A Lapa e o Samba no novo milênio
- Roberta De Freitas
- 22 de ago. de 2022
- 6 min de leitura

A primeira vez que me recordo de ter ido à Lapa foi com um grupo de amigos da faculdade, para ir jogar sinuca, num velho botequim dominado por um salão com umas dez mesas em fila. Isso deve ter sido por volta de 1994 ou 95. Talvez 96, não lembro ao certo. Mas não passava disso. A Lapa era mais escura, bem menos movimentada e era frequentada por uma velha malandragem decadente, prostitutas e travestis, tudo misturado. Ir à Lapa, para aqueles universitários de classe média, tinha, na verdade, certo gosto de aventura...ou de pesquisa antropológica. Não havia ainda o movimento de samba que tomaria o bairro, poucos anos depois. Naquele momento, poucos da minha geração ouviam samba. Eu mesmo, estava mais ligado no rock clássico, que ouvia desde moleque. Eu, que já tinha visto o show do Paul MacCartney, em 1990, e o Santanna, na segunda edição do Rock in Rio, em 1991, ainda iria ver os Rolling Stones, em 95 e 96, e o show antológico de Robert Plant e Jimmy Page, em 1996, justamente na Praça da Apoteose. De samba, eu ainda ouvia alguma coisa ou outra de Paulinho da Viola e Chico Buarque, e no início do ano, procurava ouvir os sambas enredos das escolas mais tradicionais: Portela, Salgueiro, Beija-Flor, Mocidade, Vila Isabel e a minha querida Estação Primeira de Mangueira.

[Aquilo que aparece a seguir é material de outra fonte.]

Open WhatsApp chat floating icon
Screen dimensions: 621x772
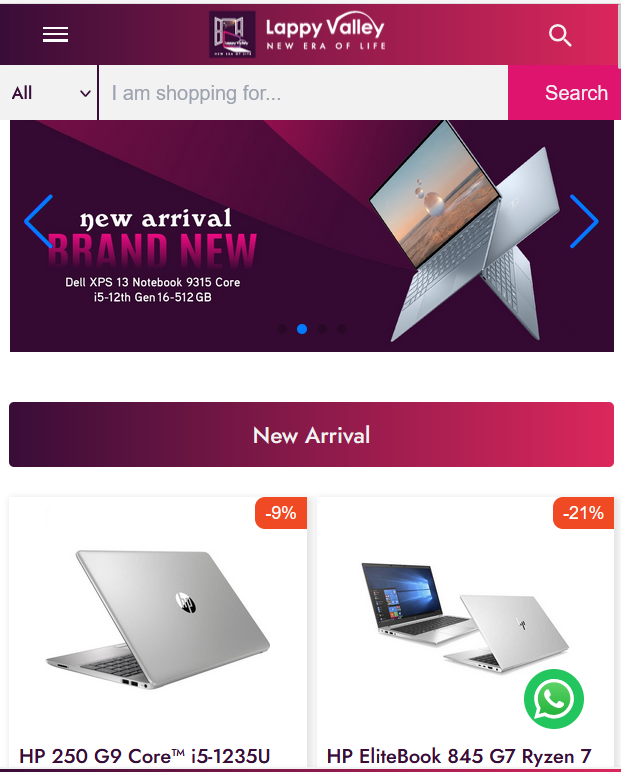coord(554,699)
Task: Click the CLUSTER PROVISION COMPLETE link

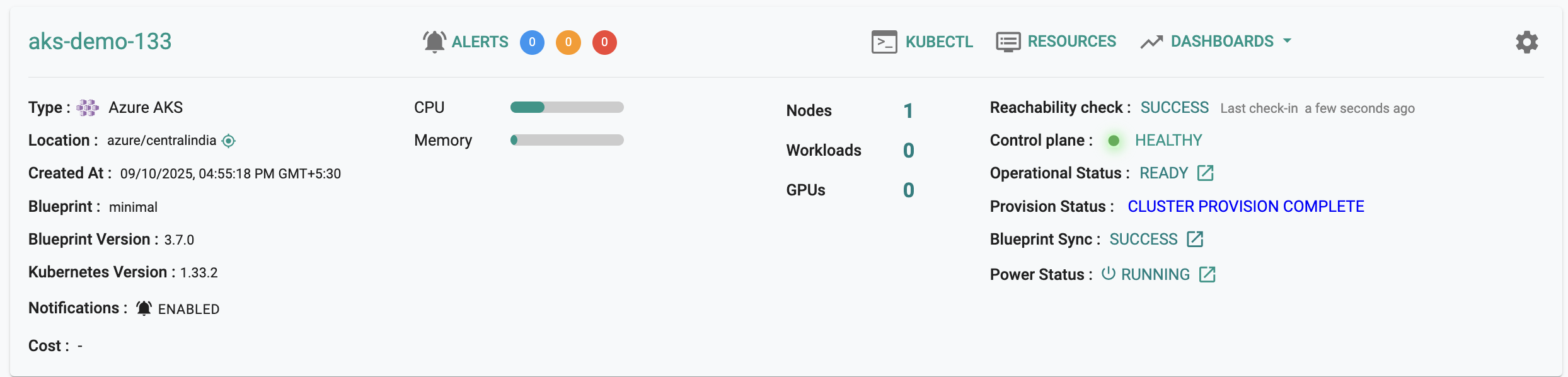Action: [1245, 207]
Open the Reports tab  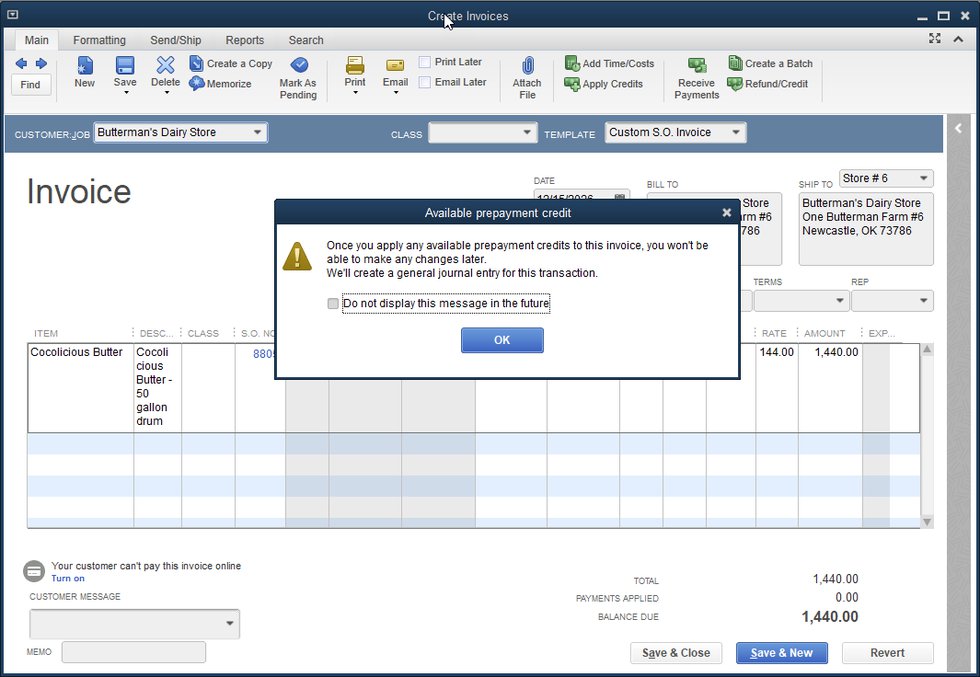point(245,40)
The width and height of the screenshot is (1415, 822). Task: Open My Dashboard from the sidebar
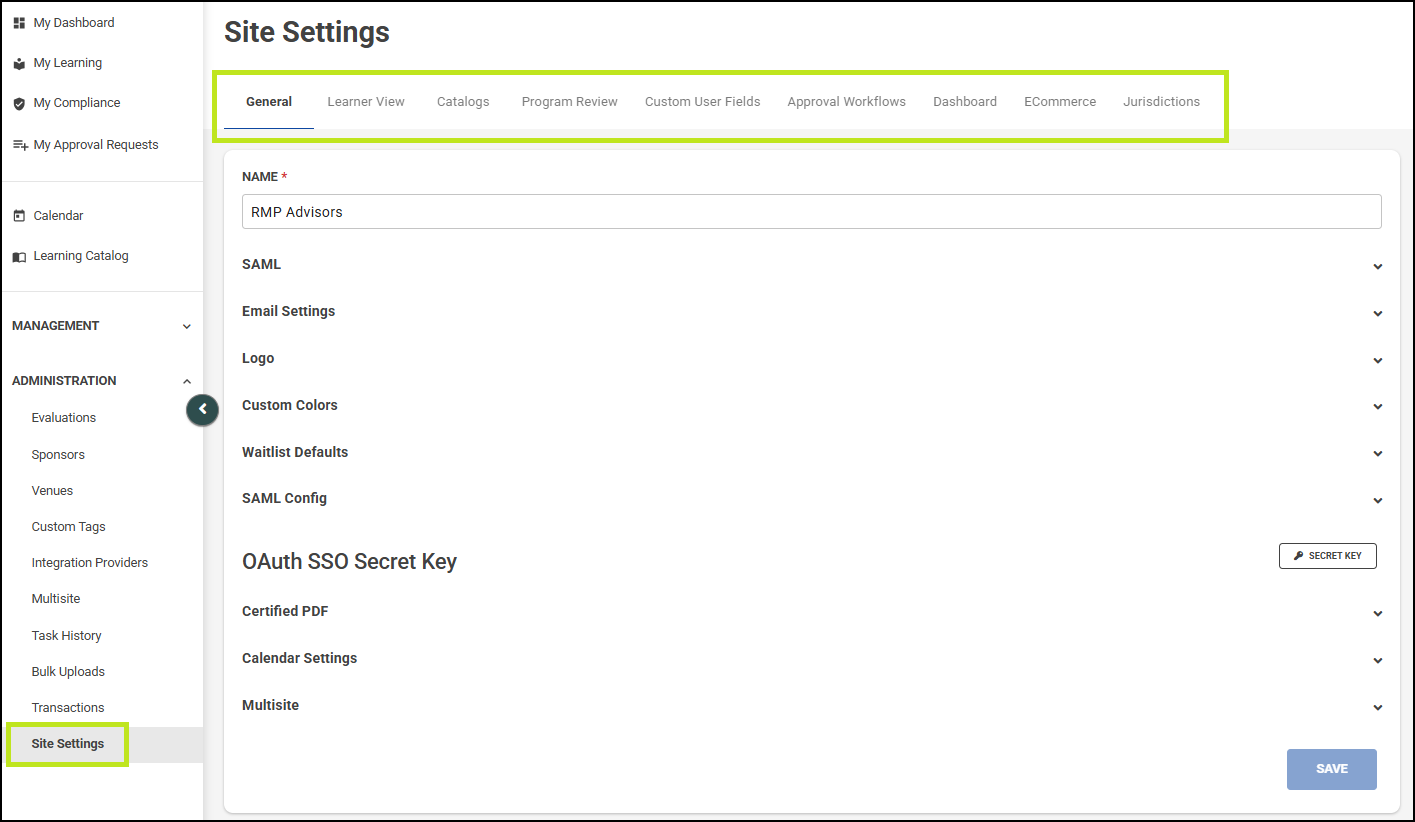tap(73, 22)
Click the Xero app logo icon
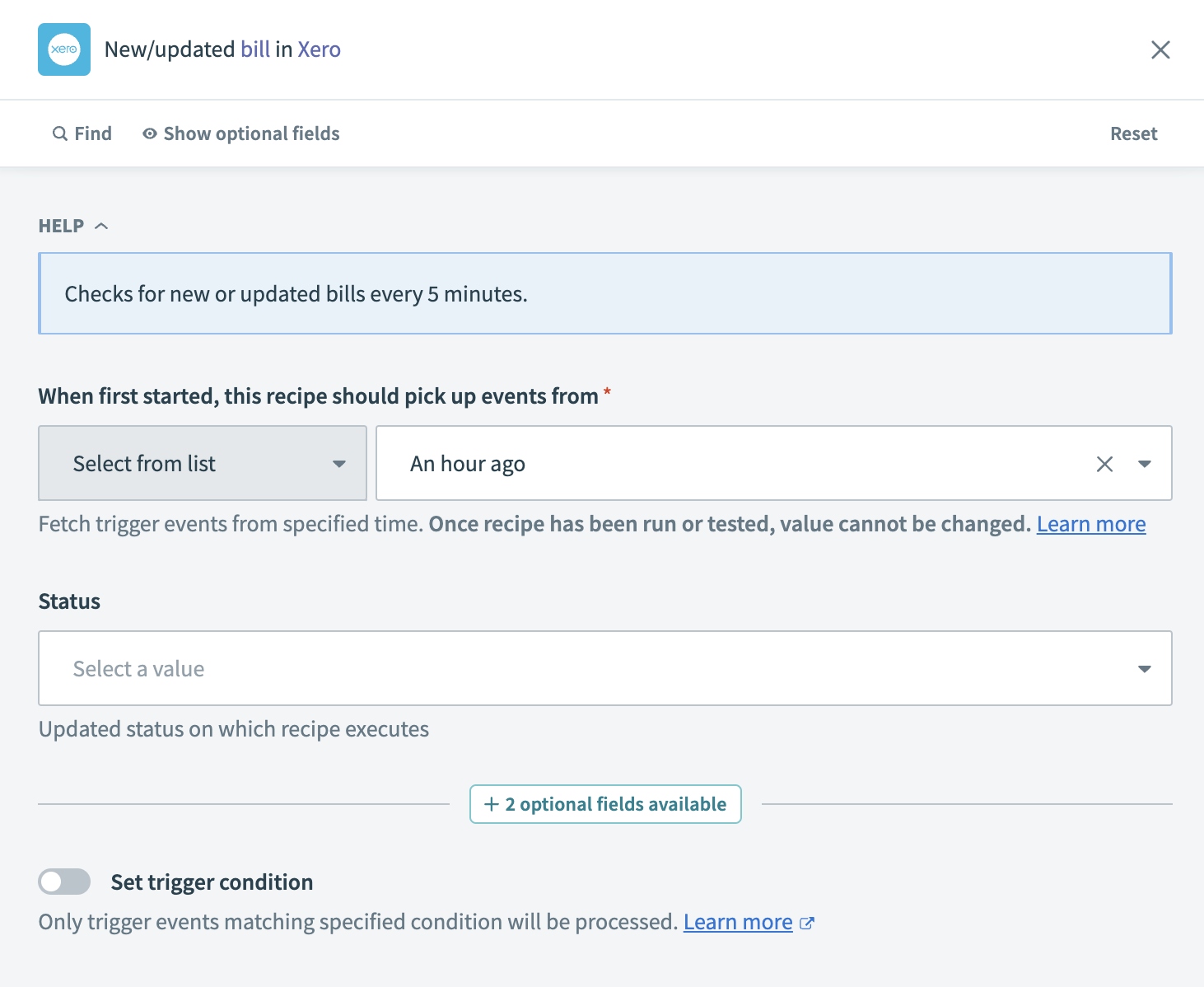 [64, 49]
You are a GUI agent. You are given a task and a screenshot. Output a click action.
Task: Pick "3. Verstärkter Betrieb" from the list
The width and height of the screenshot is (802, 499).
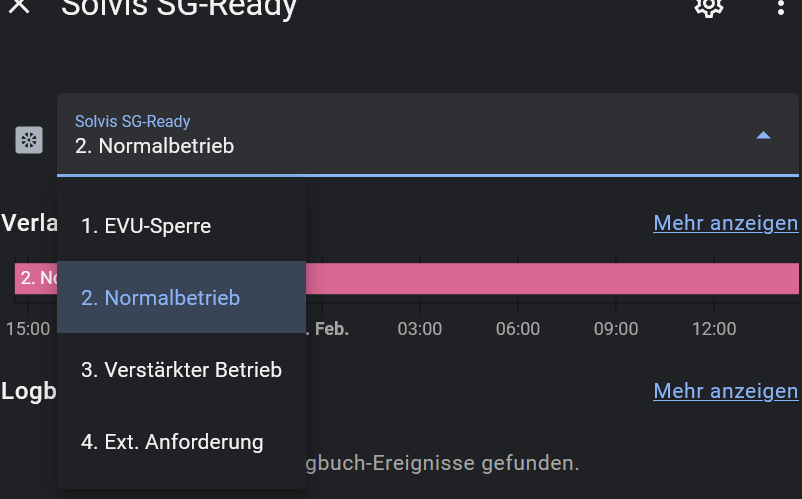[x=181, y=370]
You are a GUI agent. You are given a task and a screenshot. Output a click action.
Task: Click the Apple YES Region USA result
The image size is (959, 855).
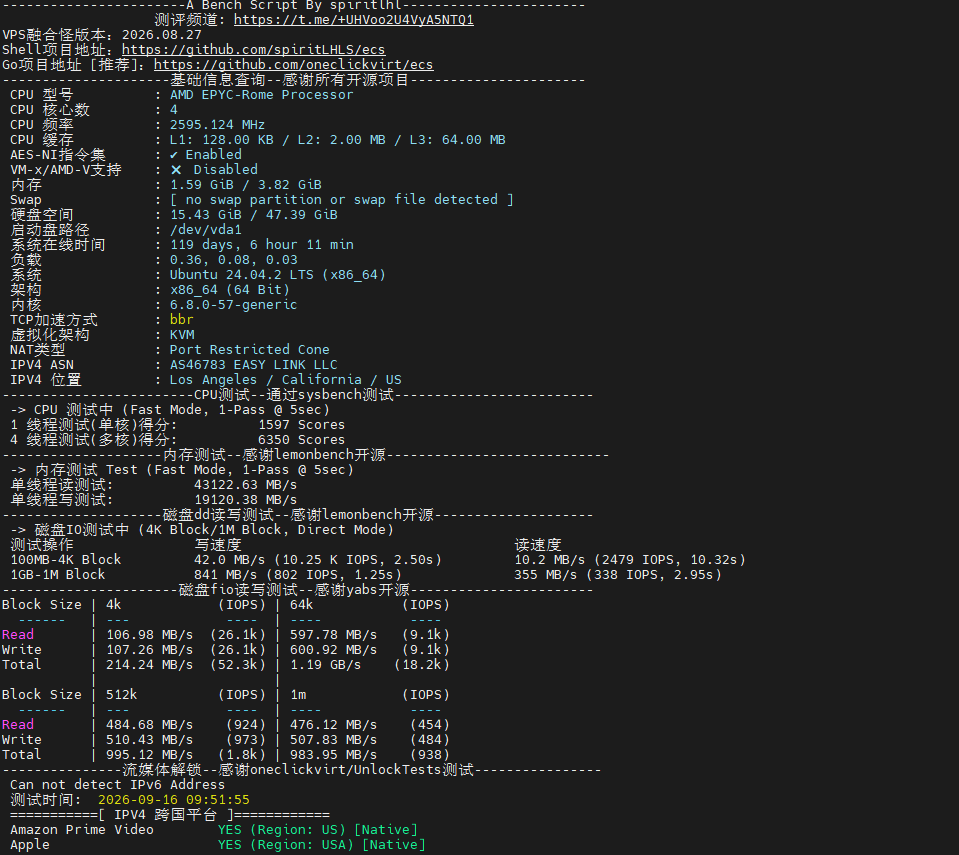(x=321, y=845)
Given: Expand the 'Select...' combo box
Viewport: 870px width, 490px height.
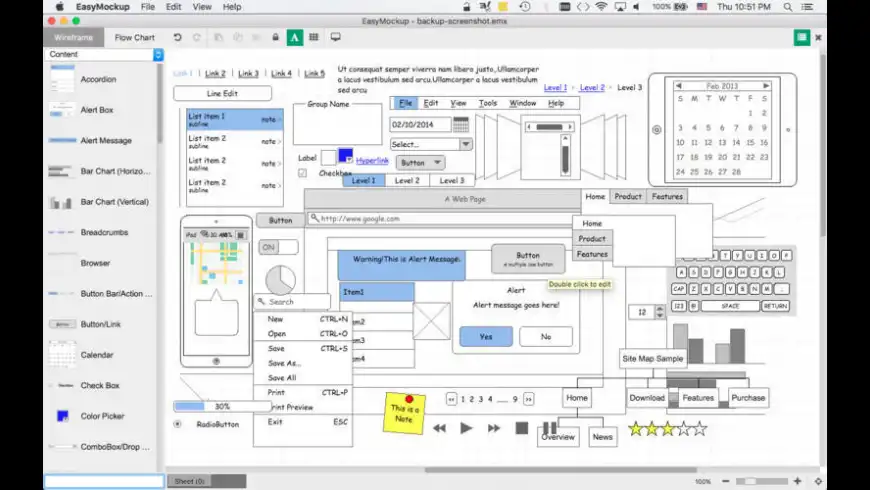Looking at the screenshot, I should pyautogui.click(x=465, y=144).
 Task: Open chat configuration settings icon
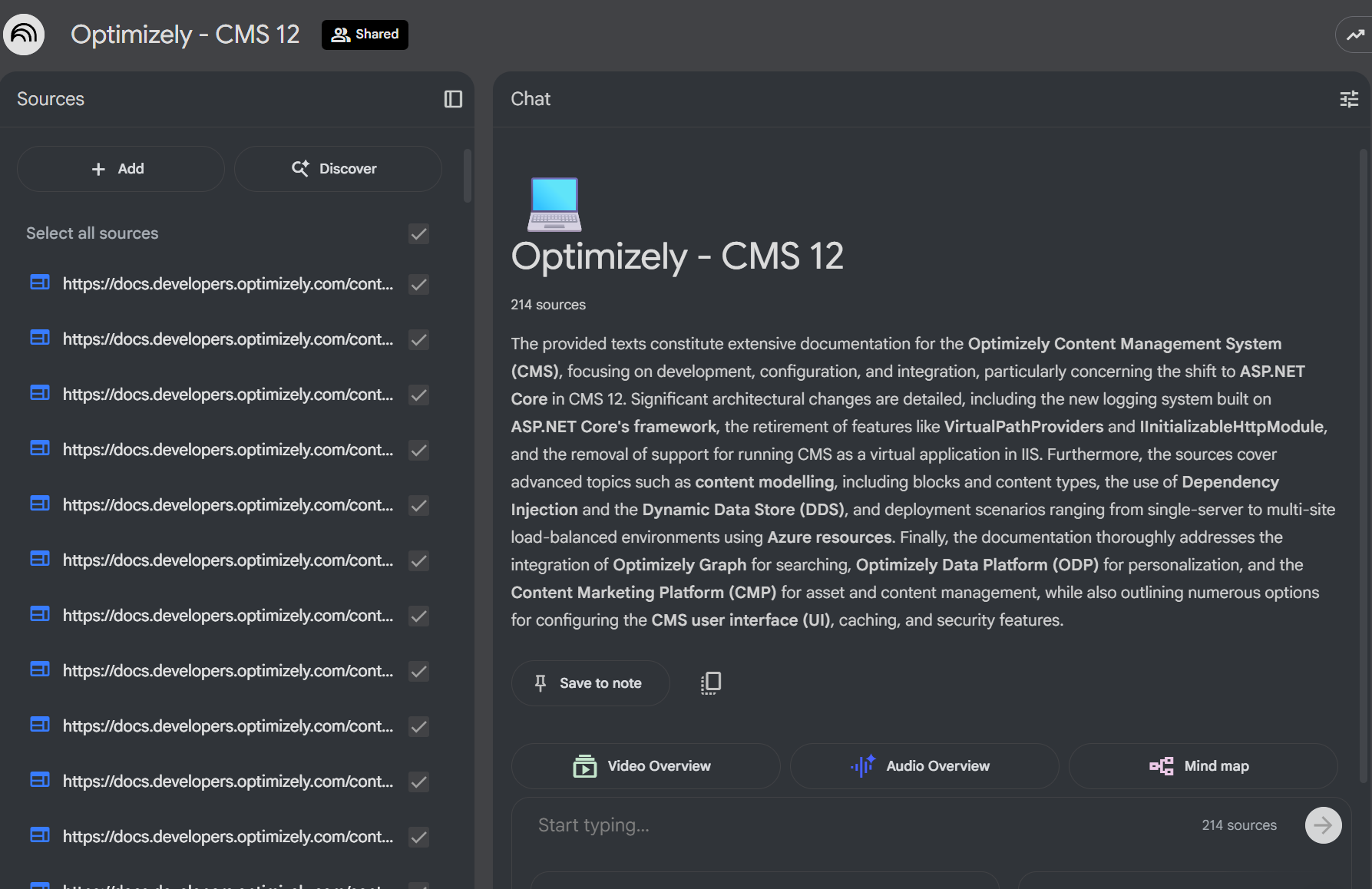(x=1348, y=99)
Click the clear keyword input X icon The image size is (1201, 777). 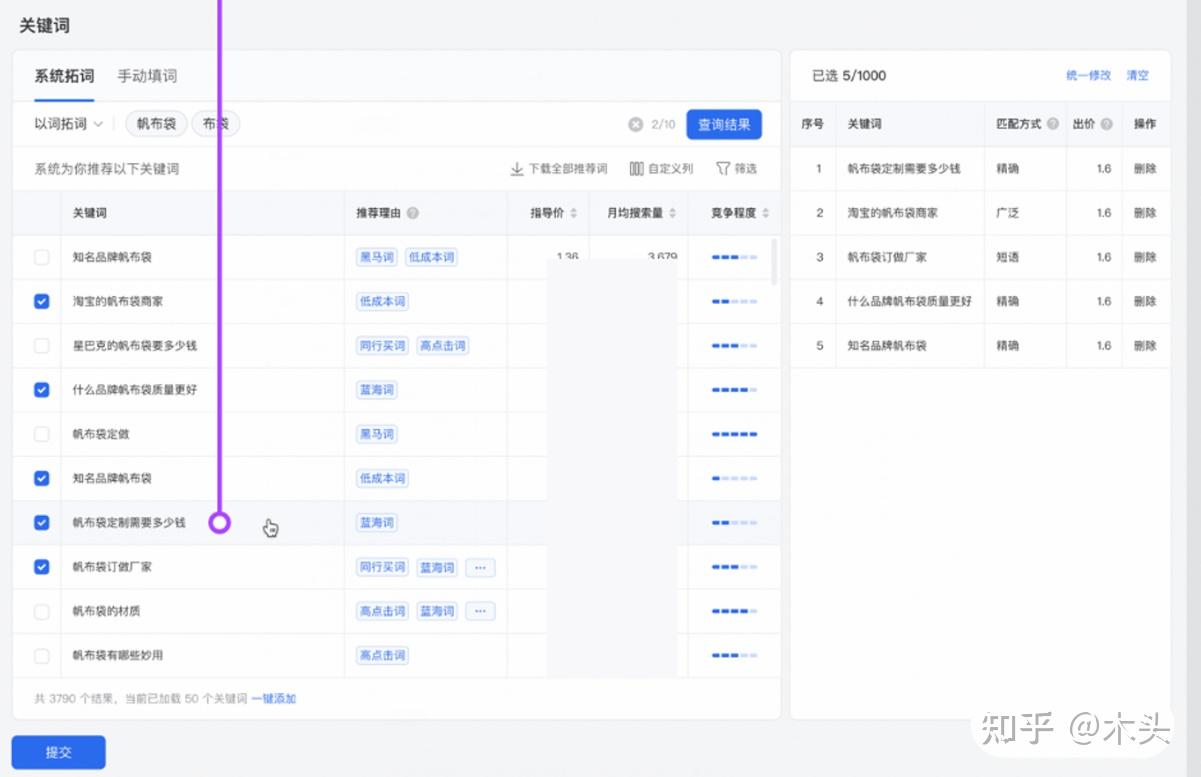635,125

Nos anos 90, o funk carioca, que nunca foi minha praia, era a nova batida surgida nas favelas. Mais rapidamente do que ocorrera com o samba no início daquele século, o funk conquistou a cidade, o país e o mundo. Havia também a versão brasileira do rap, surgida no berço da cultura do skate e do grafite. Em outras regiões do país, ganharam imensa popularidade também o sertanejo, o pagode paulistano meloso, além das músicas chiclete com conotação sexual explícita como o "É o Tchan". Era isso que mais enchia os bolsos da indústria fonográfica da época, dominava as trilhas sonoras de novelas, os programas de auditório, os bailes nas favelas e as festas em boates e apartamentos de luxo na Zona Sul. O samba nunca saiu totalmente de cena, mas já vinha perdendo espaço desde fins da década de 1970 (o que motivou o João Nogueira e companhia a fundar o Clube do samba*). Entre os mais populares, eram os pagodes mais populares do Zeca Pagodinho e Arlindo Cruz o que o público em geral mais conhecia. Samba se ouvia mais no carnaval. às vezes, no canto das torcidas no velho Maracanã. Não havia, ou pelo menos, eu não tinha notícias de casas noturnas com roda de samba ao vivo. Talvez houvesse algo na velha Estudantina, na Praça Tiradentes, mas eu ainda não conhecia.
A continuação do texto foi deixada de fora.